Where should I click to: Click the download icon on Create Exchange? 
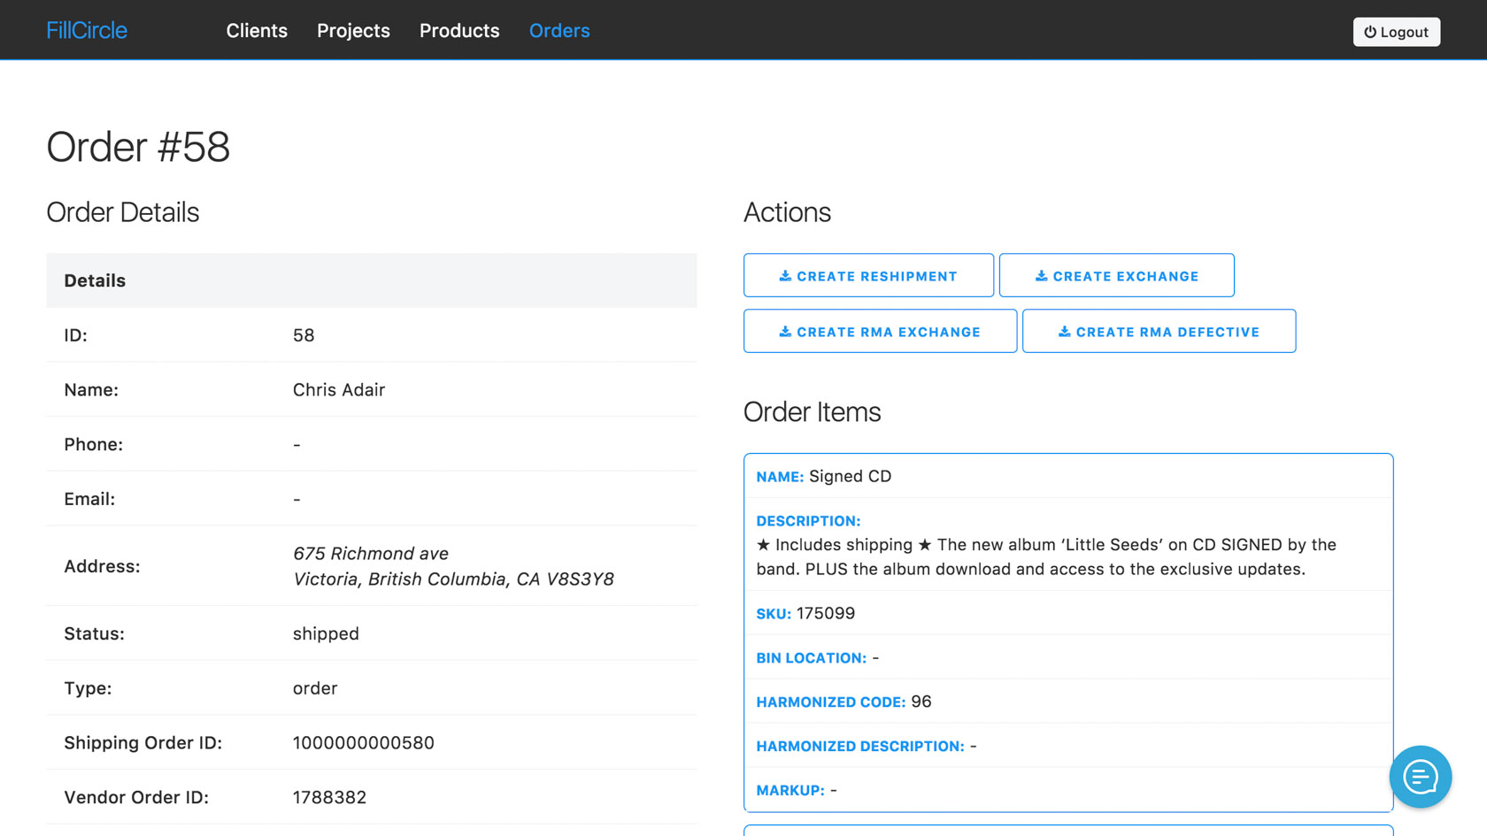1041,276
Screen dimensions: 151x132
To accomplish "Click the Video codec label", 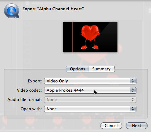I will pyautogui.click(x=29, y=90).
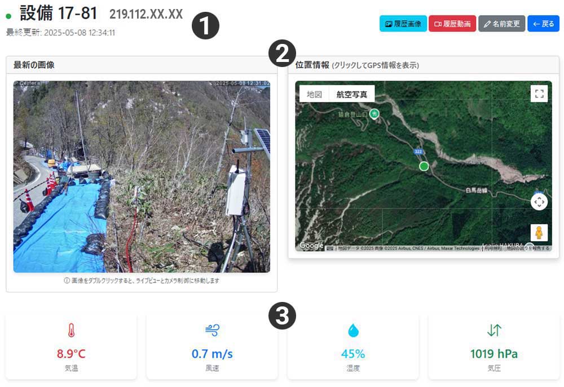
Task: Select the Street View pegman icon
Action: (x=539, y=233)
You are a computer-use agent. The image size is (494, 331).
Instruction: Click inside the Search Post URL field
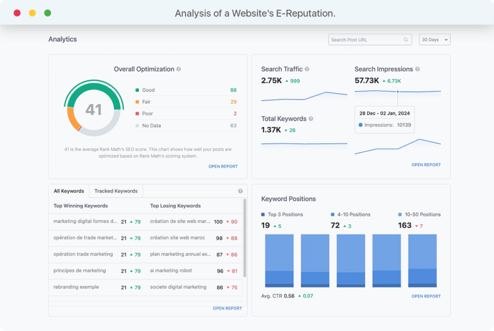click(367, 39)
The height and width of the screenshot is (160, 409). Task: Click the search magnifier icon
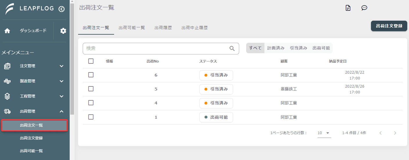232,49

◆ ◆ ◆

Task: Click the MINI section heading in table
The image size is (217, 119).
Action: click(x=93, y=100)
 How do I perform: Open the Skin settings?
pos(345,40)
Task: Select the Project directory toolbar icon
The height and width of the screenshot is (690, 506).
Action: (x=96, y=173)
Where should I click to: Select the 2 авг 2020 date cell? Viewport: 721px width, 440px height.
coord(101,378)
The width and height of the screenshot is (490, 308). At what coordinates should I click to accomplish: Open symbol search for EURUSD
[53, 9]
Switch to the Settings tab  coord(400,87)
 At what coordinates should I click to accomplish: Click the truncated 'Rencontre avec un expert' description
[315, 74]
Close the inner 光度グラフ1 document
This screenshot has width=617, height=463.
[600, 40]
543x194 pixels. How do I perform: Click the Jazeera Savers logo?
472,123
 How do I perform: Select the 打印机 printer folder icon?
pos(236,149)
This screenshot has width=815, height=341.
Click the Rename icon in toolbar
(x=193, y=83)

◆ ◆ ◆

### What is needed
Keeping every character as it is, restate the lines above that run from the line with "The height and width of the screenshot is (690, 506)." through the line with "Switch to the", both included, and nothing else.

### Exercise output
The height and width of the screenshot is (690, 506).
Action: (x=96, y=173)
Where should I click to: Select the 2 авг 2020 date cell? Viewport: 721px width, 440px height.
coord(101,378)
The width and height of the screenshot is (490, 308). At what coordinates should I click to accomplish: Open symbol search for EURUSD
[53, 9]
Switch to the Settings tab  coord(400,87)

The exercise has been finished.